O CHRISTMAS TREE: MAKING OUR EVERGREENS EVEN GREENER

We reach Thanksgiving from a winding road through autumn and exit into winter.  The time available to work outside on our land is truncated more with each passing day.  Sunset comes earlier.  Night lasts longer.

And longer.

That’s why of all the Christmas/Solstice traditions, I love trees the best.

Our little strings of electric light carry on a brave and hopeful tradition of staring straight into the darkest days of winter and calling the sun back with our bonfires. The National Christmas Tree Association says we will buy 25 million trees this year.

Years ago in the northern Chicago suburbs, we found a funky little tree farm owned by an elderly couple whose trees were what some might call neglected, and we called natural.  We would wander the farm in search of our dream tree.   This wonderful farm had four fields of evergreens separated by a winding path through a meadow and a marsh.  Sometimes we walked through snow and ice and some years we hopped across the lowest points on wet, wooden pallets.

All four of us were hunting for our own interpretation of the wildest little lady in the woods — the ones with crown of Dr. Seus branches at the top and lots of negative space for ornaments.   We would all find our favorite and make our case, form coalitions and negotiate till the tree was chosen.

Then we joined hands around our choice and sing a free-form 4-part harmony version of Oh Christmas Tree, that is never the same twice.  Doug sawed it down and we lugged it back to the little shack, warmed by a wood stove where the owners would take your money and give you a home-baked cookie.

Then their ambitious son took over the business and groomed all the trees into perfect cones.  If a tree was too unsymmetrical to cone, he cut it down.  That last year we wandered through what seemed like a warzone and managed to find a few wildish ones hiding out along on the edges.

My fantasy was always that we could bring all our favorites home and turn our little living room into an enchanted forest.  But Christmas trees aren’t cheap, and it always seemed like a frivolous dream till the year we bought our land in 2003.

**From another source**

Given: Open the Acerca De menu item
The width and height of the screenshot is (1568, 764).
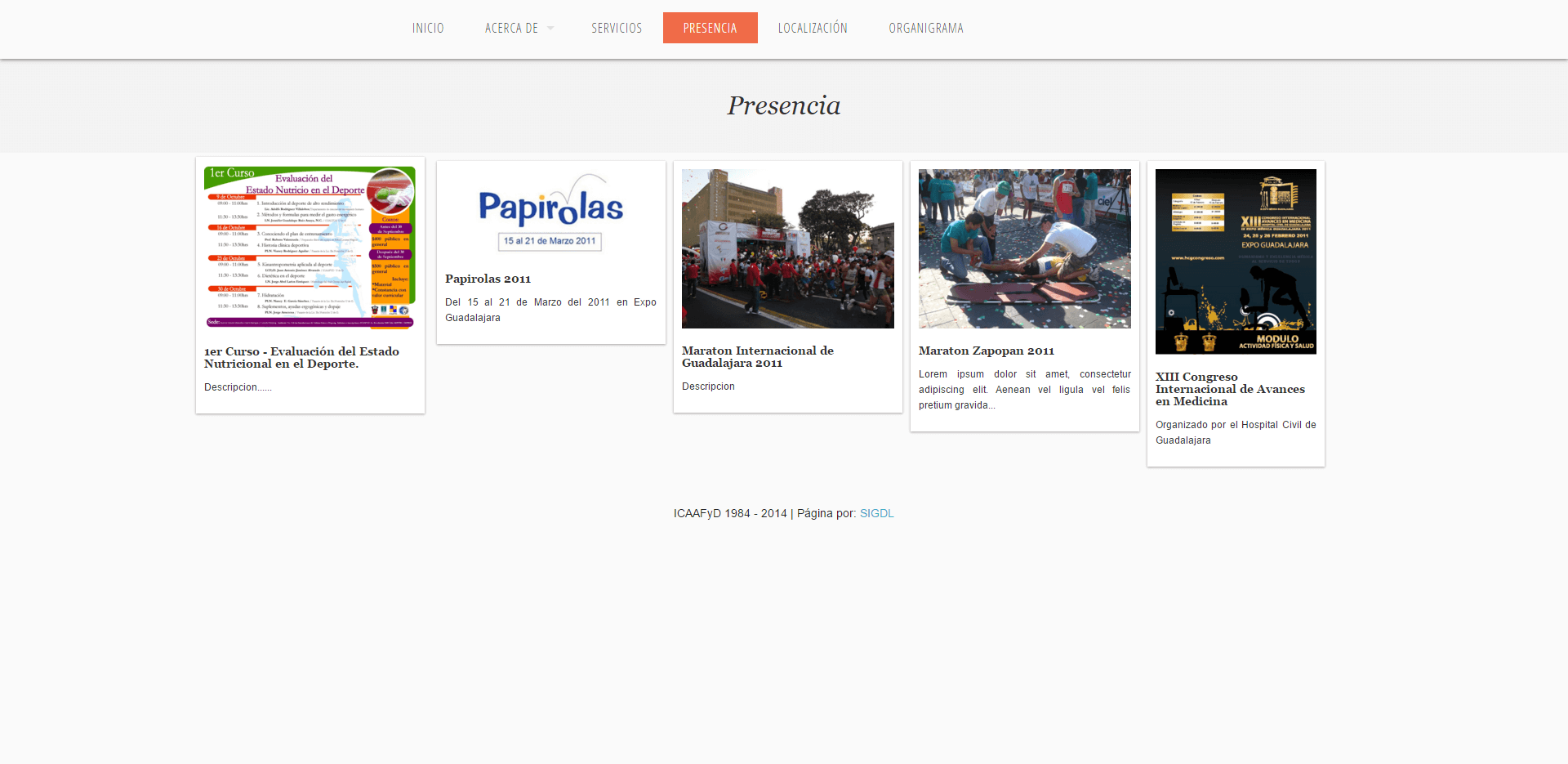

..This year's finds about to be loaded into the little red wagon on the left.

We closed the deal the Friday before Thanksgiving week and drove straight from the lawyer’s office to our land where we set up a folding table and shared Champaign and cookies with our daughters and a dear friend.  Then we began to wander among the 20 some acres planted in young pine and spruce for three of the wildest specimens.

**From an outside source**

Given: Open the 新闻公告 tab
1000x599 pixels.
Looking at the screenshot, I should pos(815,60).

That has been our tradition ever since. From the day after Thanksgiving till the 12th Day of Christmas, we dwell in a tiny woods.  It’s a peaceful place.  If you want a book from the book shelves, you’d better plan ahead.  To turn the thermometer down at night and up in the morning takes a little strategy.  The chairs are pushed in closer.

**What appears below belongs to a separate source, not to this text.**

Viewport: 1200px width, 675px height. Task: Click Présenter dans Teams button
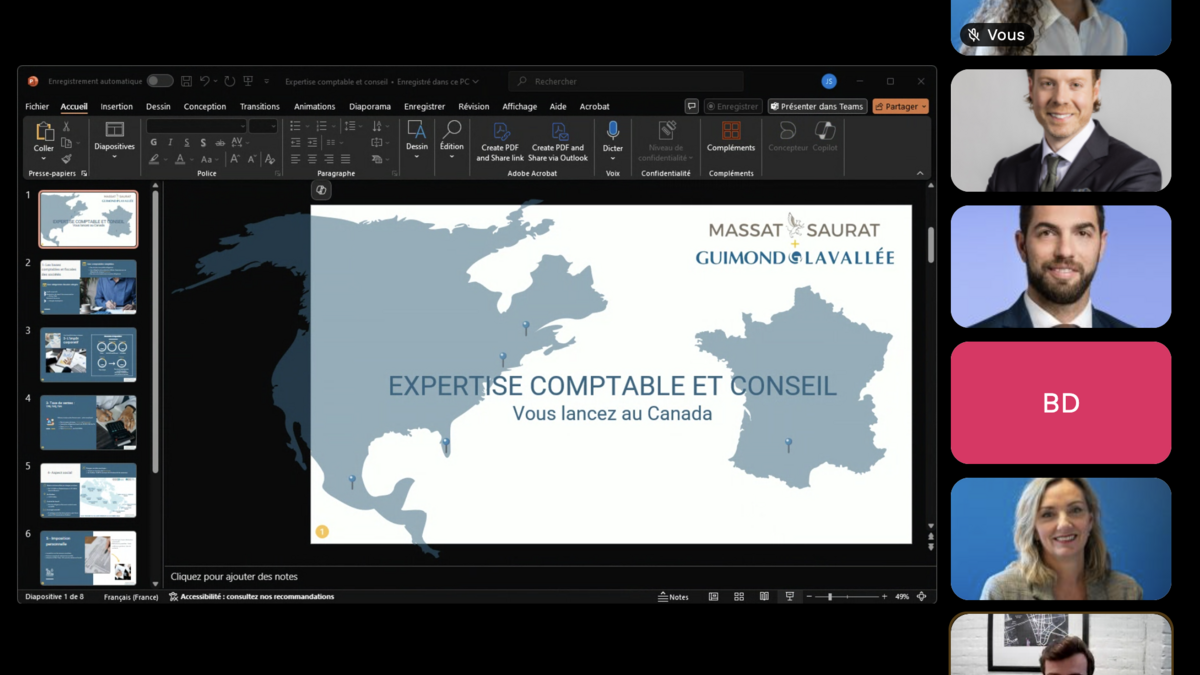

We still look for wildish trees, but now they are mostly chosen because they were crowding their neighbors.  This year the trees aren’t quite filling the room the way they usually do because we selected all double-trunked trees.  They are a little thinner, but they have left behind healthier habitat.

In January when they leave the house spraying brittle needles, they will be stacked in the back yard to create a little shelter for any critters who come by.  In the spring when we rake up the last of the leaves and shred them, the tree branches will be chipped up and added to the compost pile.  The trunks get sawed into fire wood. Some years we are organized enough to put one aside for next year’s Yule log.

Oscar Mayer used to say on factory tours that they used every bit of the cow but the moo.  Our extravagance of trees are used to the last needle, and appreciated every step of the way.

It’s getting dark outside.  I can see the last tangerine touches of sunset catching the underside of some deeply ridged clouds.

....Living room as forest

After the sun has slipped away, the only lights are the cool sparkle of LED illumination shining through pinecone-shaped plastic. It is enough to get me through the long, dark nights ahead.  They are a little beacon reminding me that the even if the best things in life are never actually free – they don’t have to cost the world.